Что это за “старинное дело” такое? Нечто большее, чем литература, чем “духовность” и “общественность”. Это смерть, осознанная и осмысленная. Недаром это “дело” в последней строфе так внятно противопоставлено слову “жизнь”, да к тому же автор еще и тире поставил, чтобы на два голоса это четверостишие разложить. Мелодия “старинного дела” — это вечность, приобщение к бессмертию: таким “делом” многие занимались до Блока, будут заниматься и после него. А мелодия жизни проста и безыскусна, как шелест женского платья, но именно она звучит последней, музыкально завершает диалог двух начал бытия.

Можно увидеть в этих строках своеобразный постскриптум к “Соловьиному саду”, герой которого тоже ведь вернулся к “старинному делу”, к пожизненному призванию и долгу. И ритмическая и словесная перекличка есть (“Зацепились за платье мое” — “Отшумела, как платье твое”).

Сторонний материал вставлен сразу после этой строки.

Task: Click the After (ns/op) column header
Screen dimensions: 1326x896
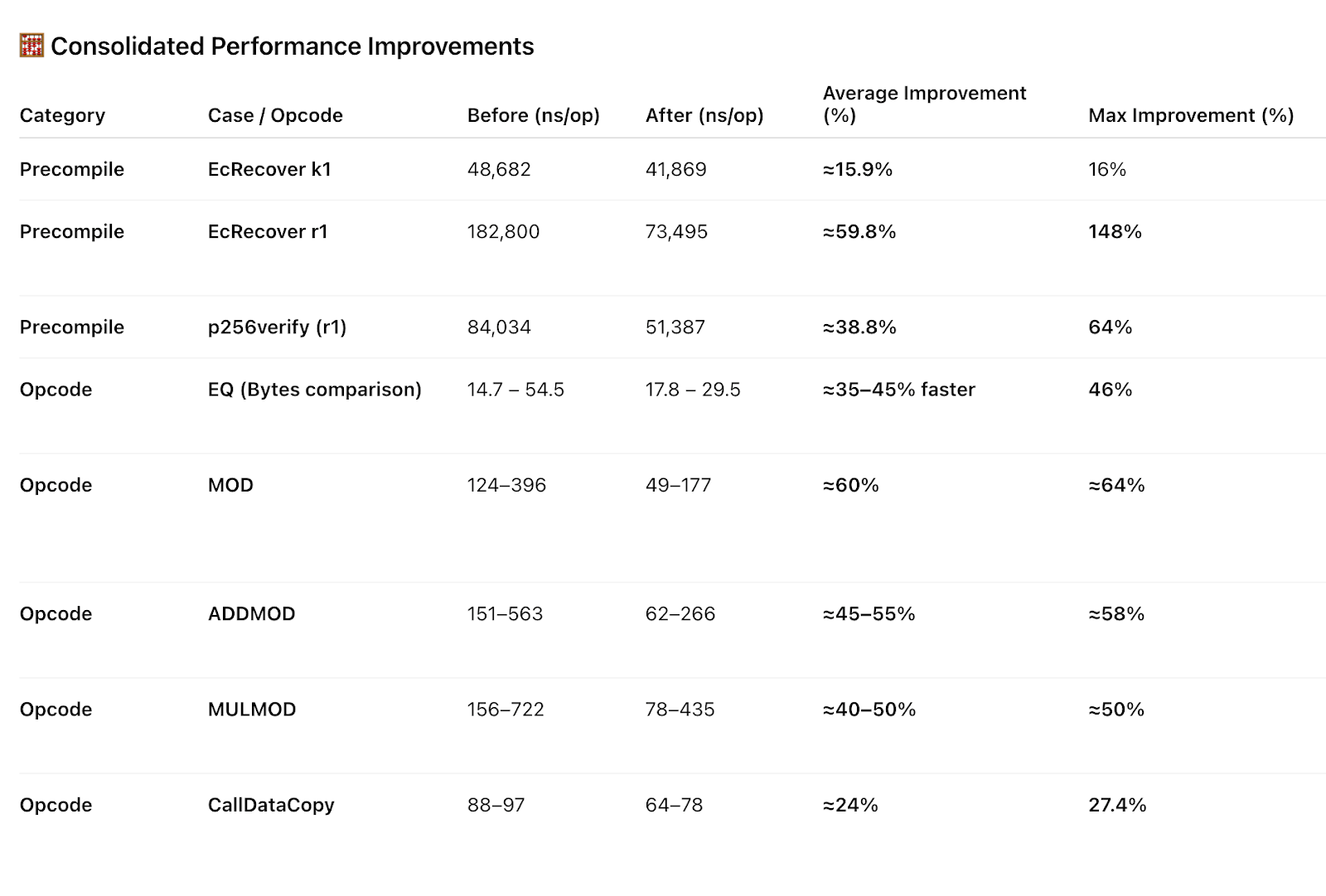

В сорок восьмой записной книжке Блока имеется такой пассаж, датированный двадцать девятым мая 1916 года: “У меня женщин не 100 — 200 — 300 (или больше?), а всего две: одна — Люба; другая — все остальные, и они — разные, и я — разный”.

По поводу этой записи Аврил Пайман замечает: “А все ж Дельмас, из „остальных”, для него так и осталась — „всех ярче, верней и прелестней””.

Можно и так сказать. Тем более что сама Любовь Дмитриевна высоко оценивает роль Любови Александровны в мужской судьбе Блока: “Только ослепительная солнечная жизнерадостность Кармен победила все травмы, и только с ней узнал Блок желанный синтез и той и другой любви”.

Более того: Любовь Александровна сумеет исключительно на своей воле, на собственной энергии продлить близость с Блоком — до самых его последних дней. У него это четко запротоколировано:

“Ночью — любовница: от нескольких дней у моря — в обаянии всех благоуханий, обаятельная и хозяйственная, с какими-то слухами, очень важными, если они оправдаются <…> какие могут узнавать только красивые женщины и, узнавая, разносить, равнодушными и строгими губами произнося умные вещи, имеющие мировое значение” (17 июня 1917).

“Сегодня ночью я увидал в окно Дельмас и позвал ее к себе” (4 сентября 1917). 

“Л. А. Дельмас, разные отношения с ней” (25 мая 1921 года).

Да, отношения были, только стихов из них уже не вырастало.

Но блоковское отважное суждение о “двух женщинах” говорит нам больше — и “о странностях любви”, и о парадоксальной природе творческой личности.

Что значит “все остальные”? Нетрудно догадаться, что это в абсолютном своем большинстве “незнакомки”, — они здесь представлены на равных с теми “приличными” и незаурядными женщинами, которыми Блок увлекался всерьез. Примем эту шокирующую “уравниловку” как данность: всё же они, составляющие все вместе “другую” женщину, признаны “разными”. Важнее здесь другое: “я — разный”. В случае с Дельмас раскрылся еще один Блок — жизнелюб, гедонист.

Человек, как известно, широк, и все намерения его “сузить” пока не давали результата. Моногамный и полигамный импульсы вполне могут уживаться в пределах одной личности, причем такое случается и с самыми обыкновенными людьми, свободными от бремени таланта.
Художник же может сделать эту раздвоенность источником добывания новой энергии. Одни из возможных практических способов — быть “разным” с “разными” и в то же время всегда иметь единую опору — душевную связь, проходящую через всю жизнь. Называется она любовью, дружбой или еще как-то...



[1] Цит. по кн.: Б л о к   А. А. Полн. собр. соч. и писем. Т. 2. М., 1997, стр. 919.